Document extract:
--- --- ---

Aesthetics and Personal Power
by Ian MacPhersonSpring 2019 | ARH 3403: World Contemporary Architecture | Professor Shiqiao Li

Modern aesthetics are obsessively standardized, globalist, and
morally defunct.
Postmodernism is a problematic, but understandable response.
In theoretical circles, postmodern thinkers rejected the iconic, crudely accessible, unfulfilling visual signifiers of the architecture of capital. Their constructs reverted to the opposite extreme, charting an architecture of self-conscious complexity that drew from a pre-Capitalist visual language.
Globalism’s emptiness, embodied by the near cultureless image of slick concrete and glass banking towers with marble and mahogany interiors, a sort of gilded depravity, cannot meet the iconographic needs of contemporary society. Nor can postmodernism’s false populism and abandonment of legibility in favor of labyrinthine and self-defeating academic reference, clearly affirm the dignity and agency of the individual. Rather, contemporary visual languages must dispel myth and transparently acknowledge their ideologies of form and space, and be built upon and serve the lived experience of the individual. In short, artists and designers must strike a responsible balance between the sense of wonder and the sense of consciousness.
The visual languages of spiritualism stabilized global cultures throughout time. Drawing from a substantive ideological base, religion, they expressed a sense of wonder with an earnest, albeit often co-opted and abused, pursuit of meaning in life. The waning of religious iconography in a secularizing world may mistakenly lead people to believe that contemporary life has lost a core, rather than simply losing sight of what made religion a core in the first place: its power to situate the individual within something emergent and greater than themselves. This is because medium so often becomes message. Religion
—
the image bank
— has been conflated with the underlying human impulse that generates it, for one’s own character and the world constructed around them to mean something or nothing at all. This is because the only verifiably universal takeaway from a signifier is the body of cultural touchstones it references:
in this case, ideologies of faith.
Deleuze meditates on the transmutation of meaning through the process of learning, which can be bridged to the ability to see and to sense space using the body:
“Learning to swim or learning a foreign language means composing the singular points of one’s own body or one’s own language with those of another shape or element, which tears us apart but also propels us into a hitherto unknown and unheard-of world of problems. To what are we dedicated if not to those problems which demand the very transformation of our body and our language?”
Public space is a unique medium for communication in that it disseminates a static system of signifiers— remotely through images and models or in situ through habitation of constructed environments— to an indeterminate, albeit often targeted, demographic over time. Like acquiring a skill, constructing meaning through aesthetics in a positive-nihilist global culture involves translating the empirically observed world of material reality and individual experience into prescribed discourses governing meaning and truth. Done poorly, this is a process of abstraction that silences the voice of the individual. Done well, it builds a holding environment for individual expression such that people can adopt a common language and respond to one another. Herein, perhaps, lies the lost meaning of contemporary life: we have always constructed ideologies about what the world is, and as long as we have built, we have projected these ideologies through sensory and volumetric iconographic languages. We build what we believe in.

--- --- ---

Stored records:
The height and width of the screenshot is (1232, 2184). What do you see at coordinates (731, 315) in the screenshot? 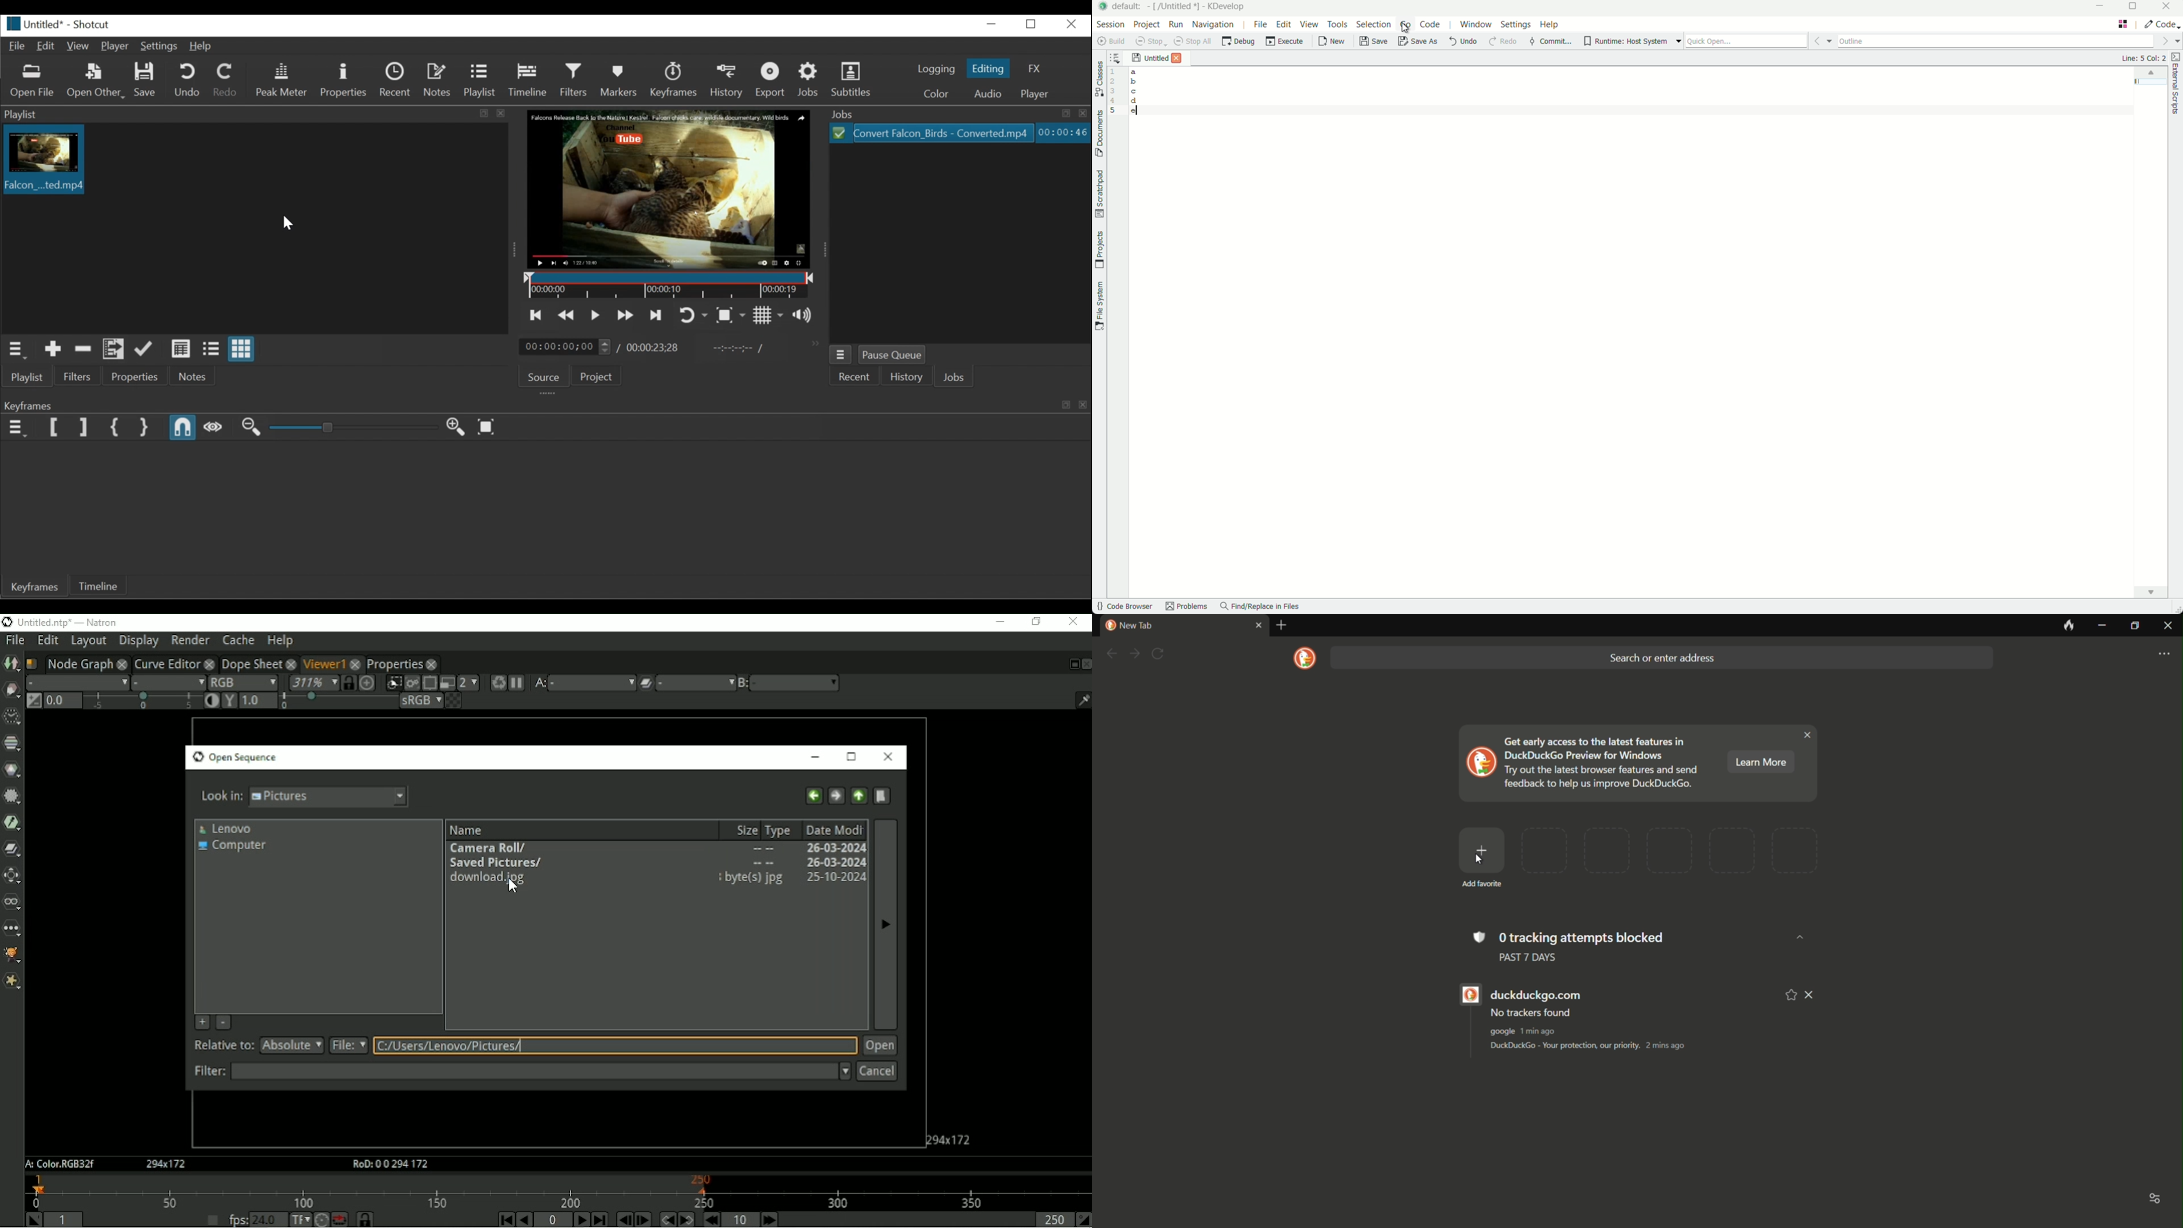
I see `Toggle Zoom` at bounding box center [731, 315]. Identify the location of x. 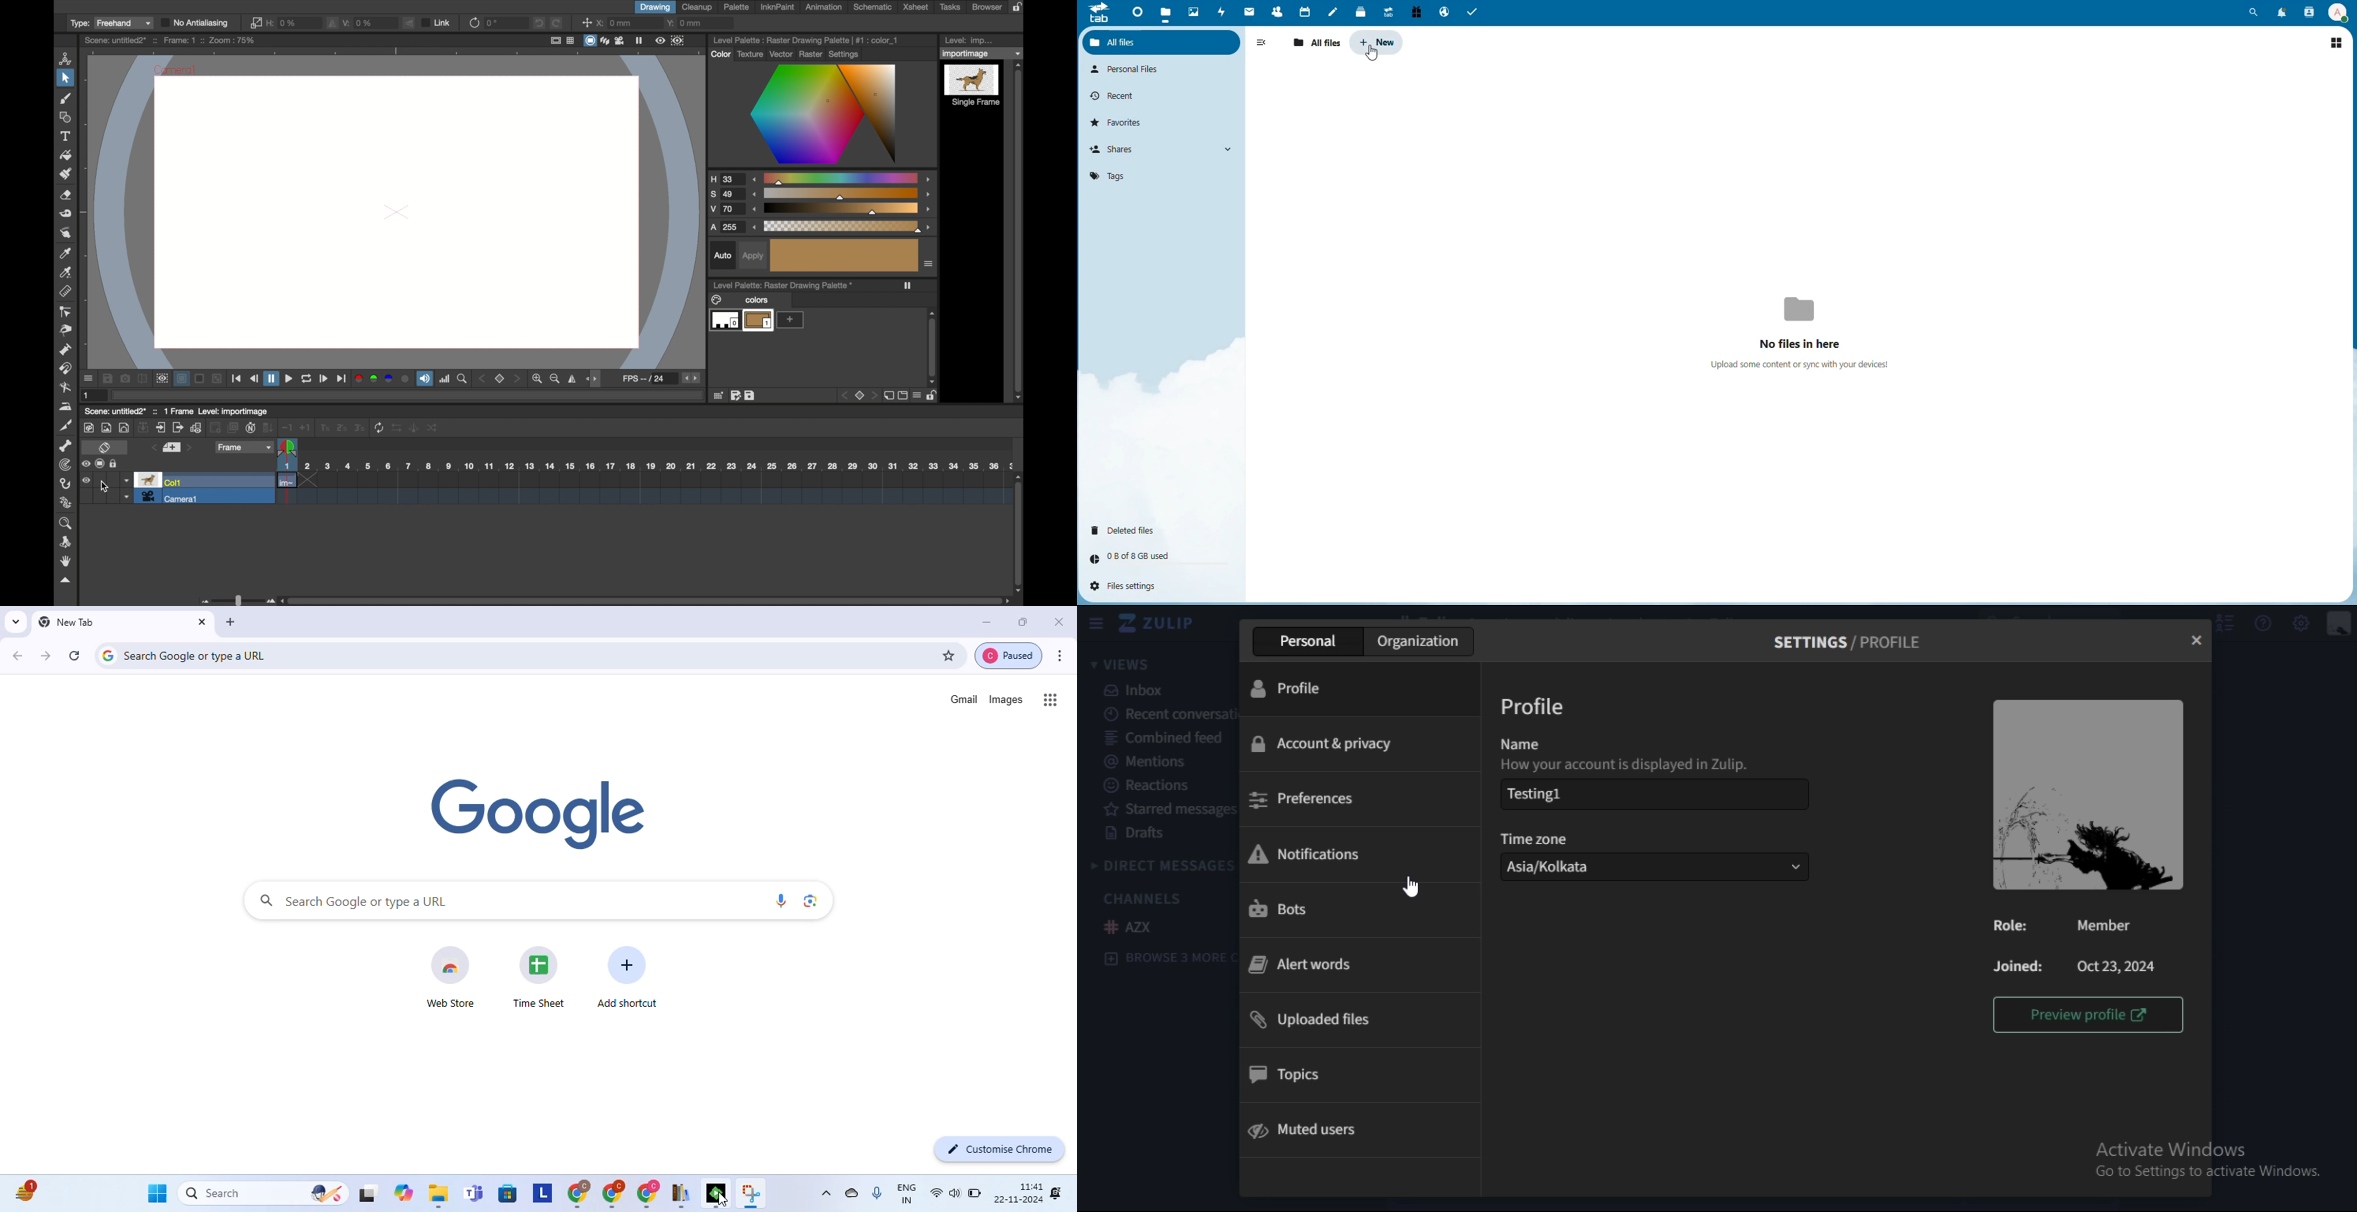
(616, 22).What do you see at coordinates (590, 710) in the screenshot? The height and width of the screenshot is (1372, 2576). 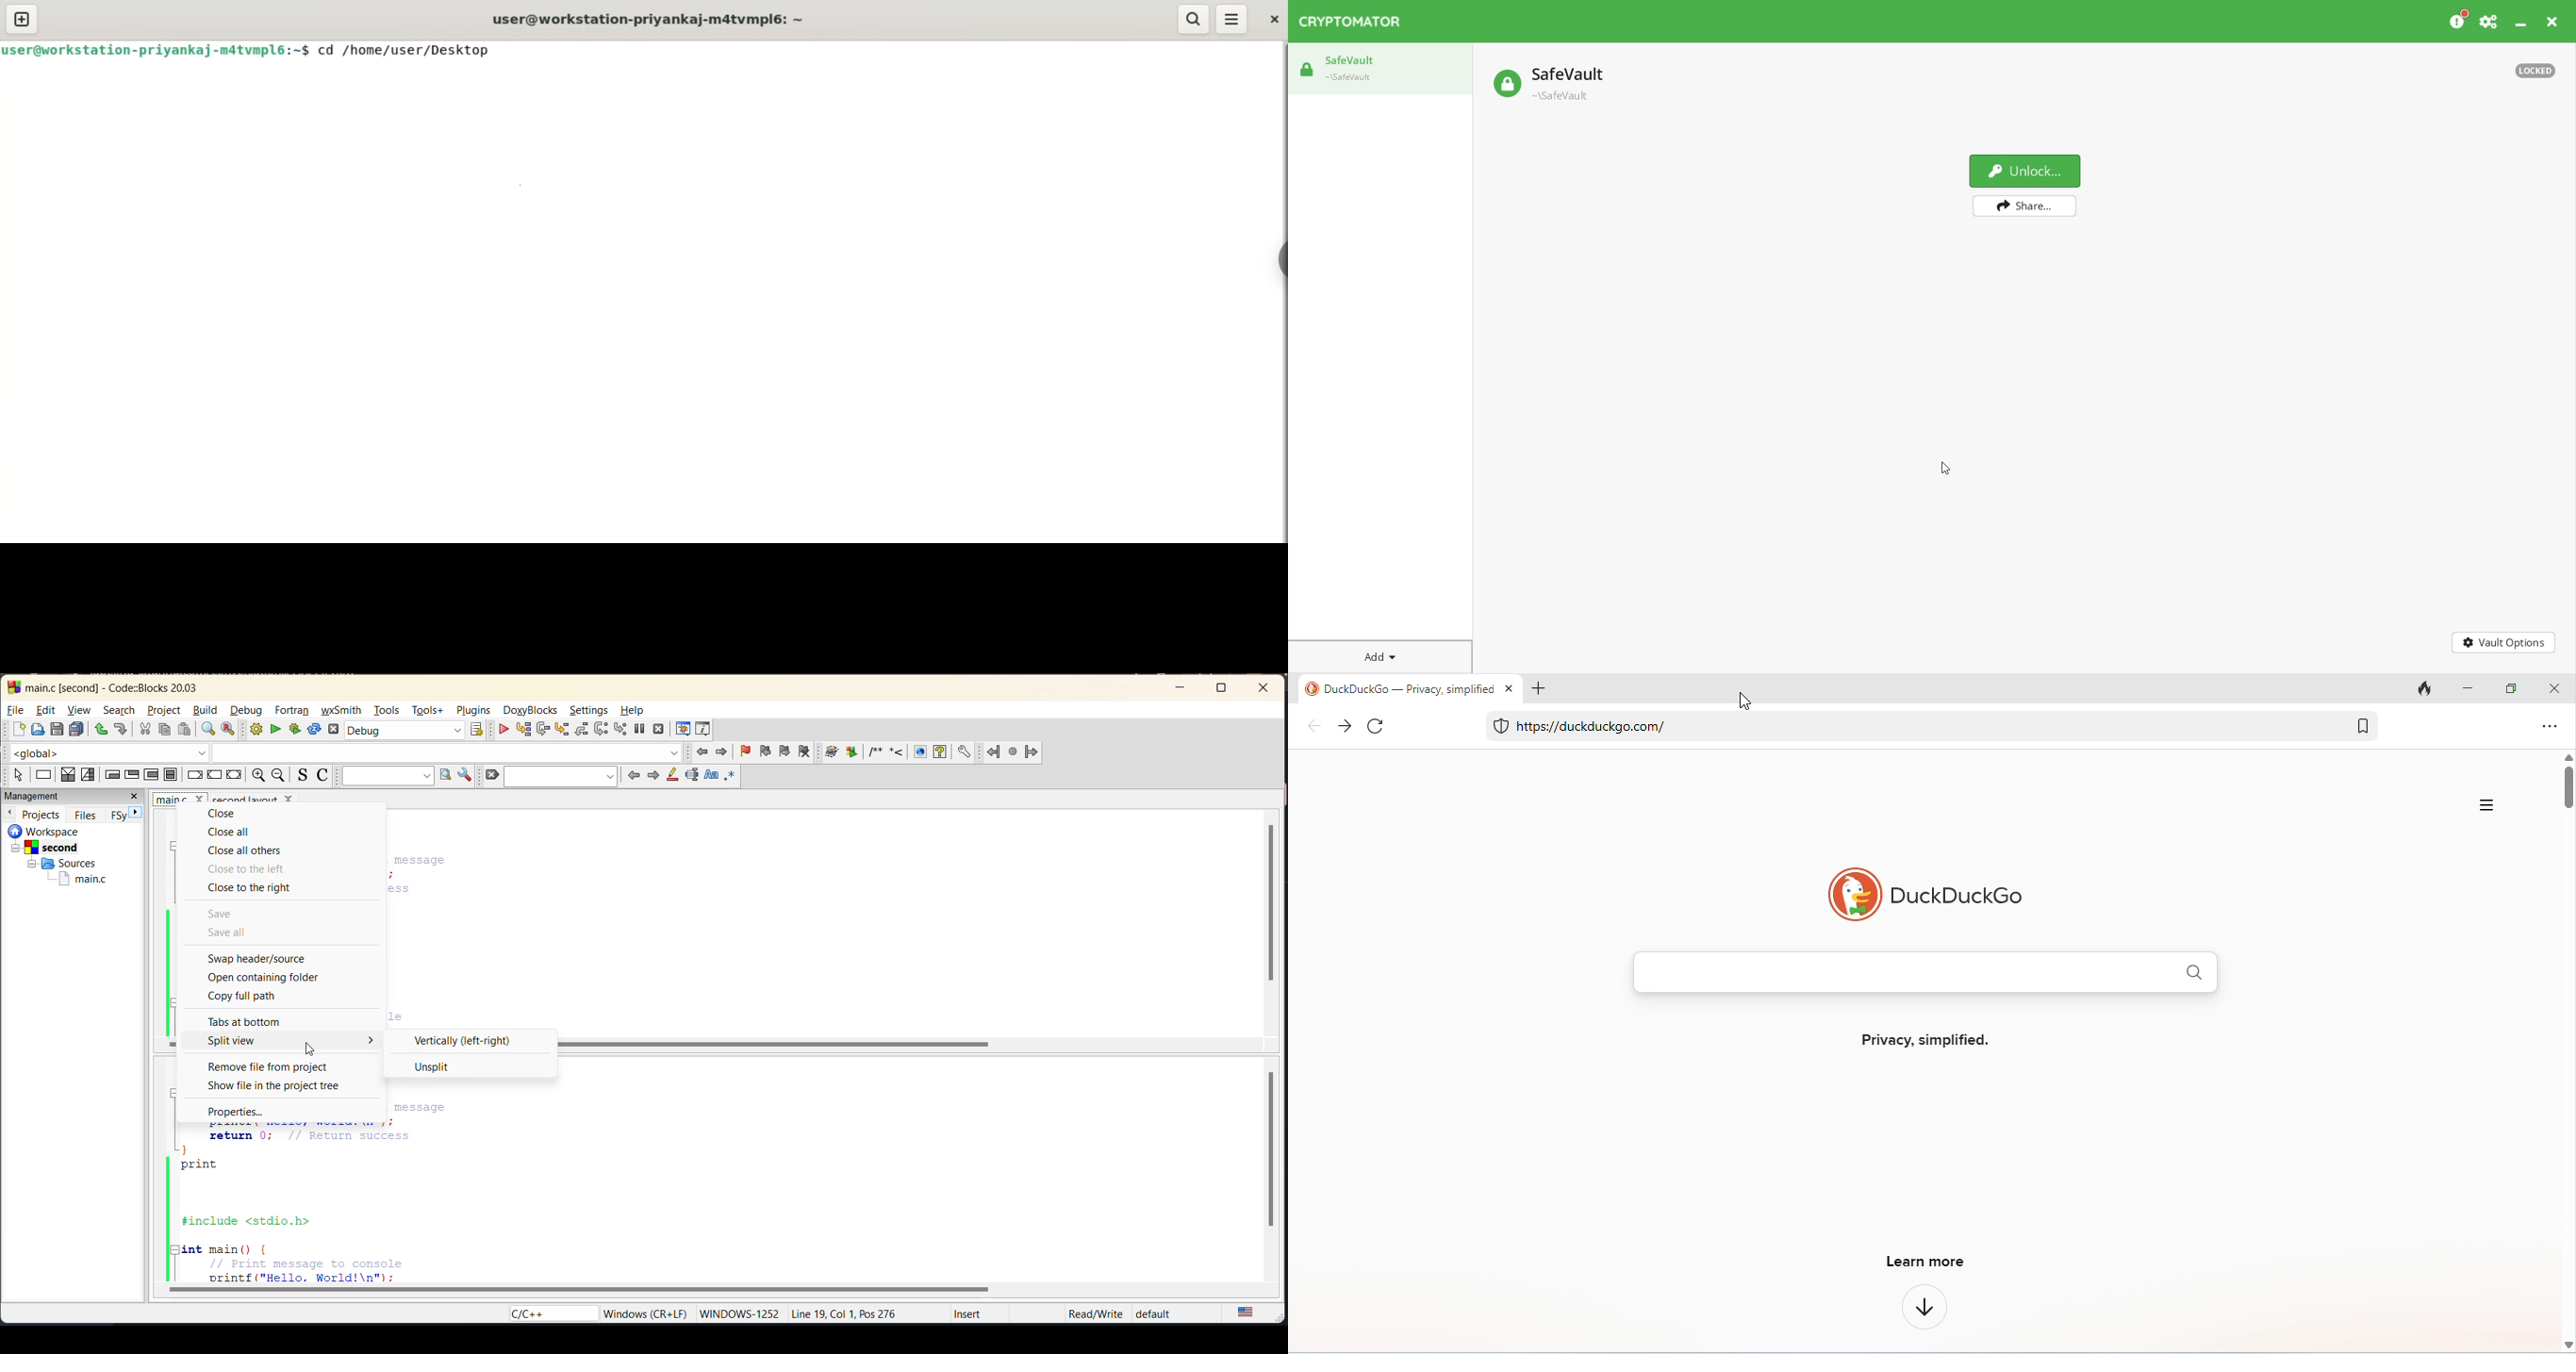 I see `settings` at bounding box center [590, 710].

--- --- ---

Problems:
1. In the aesthetics essay, which thinker is cited as meditating on the transmutation of meaning through the process of learning?
2. Print the part of the aesthetics essay that opens with the words containing "Aesthetics and Personal" and closes with "pre-Capitalist visual language.".
3. Carry on the aesthetics essay from its final sentence, extending its argument in the same voice.

Exercise responses:
1. Deleuze.

2.
Aesthetics and Personal Power
by Ian MacPhersonSpring 2019 | ARH 3403: World Contemporary Architecture | Professor Shiqiao Li

Modern aesthetics are obsessively standardized, globalist, and
morally defunct.
Postmodernism is a problematic, but understandable response.
In theoretical circles, postmodern thinkers rejected the iconic, crudely accessible, unfulfilling visual signifiers of the architecture of capital. Their constructs reverted to the opposite extreme, charting an architecture of self-conscious complexity that drew from a pre-Capitalist visual language.

3.
The glaring state of affairs, however, as has been the case throughout modern history, is that we fall short of building what we believe in. Global systems discourage us from building in ways that affirm the core of people’s sense of their own humanity, relentlessly diverting society’s effort and resources away from the pursuit of spiritual enlightenment toward powering the global economic system, toward production as means and end. This begs the question, if the endless accumulation of capital is an empty pursuit, what exactly characterizes one that is “full”? Can a global system of infinitely many diverse minds, environments, narratives of humanity and place, and ideological systems find a new sufficient core to drive itself; or is bland, imperialist, culturally nonspecific corporatism our inevitable fate?
Phenomenology may provide a solution to this conundrum. If a sense of beauty is the vehicle for projecting meaning that, through phenomenological experience, is of utility to the individual, then perhaps an explicitly defined sense of beauty can in and of itself be a morally legitimate spiritual guide for society. Beauty is experienced when an entity affirms our dignity and agency, sometimes by making us think or feel something unexpected, and sometimes by simply supporting our quotidian lives.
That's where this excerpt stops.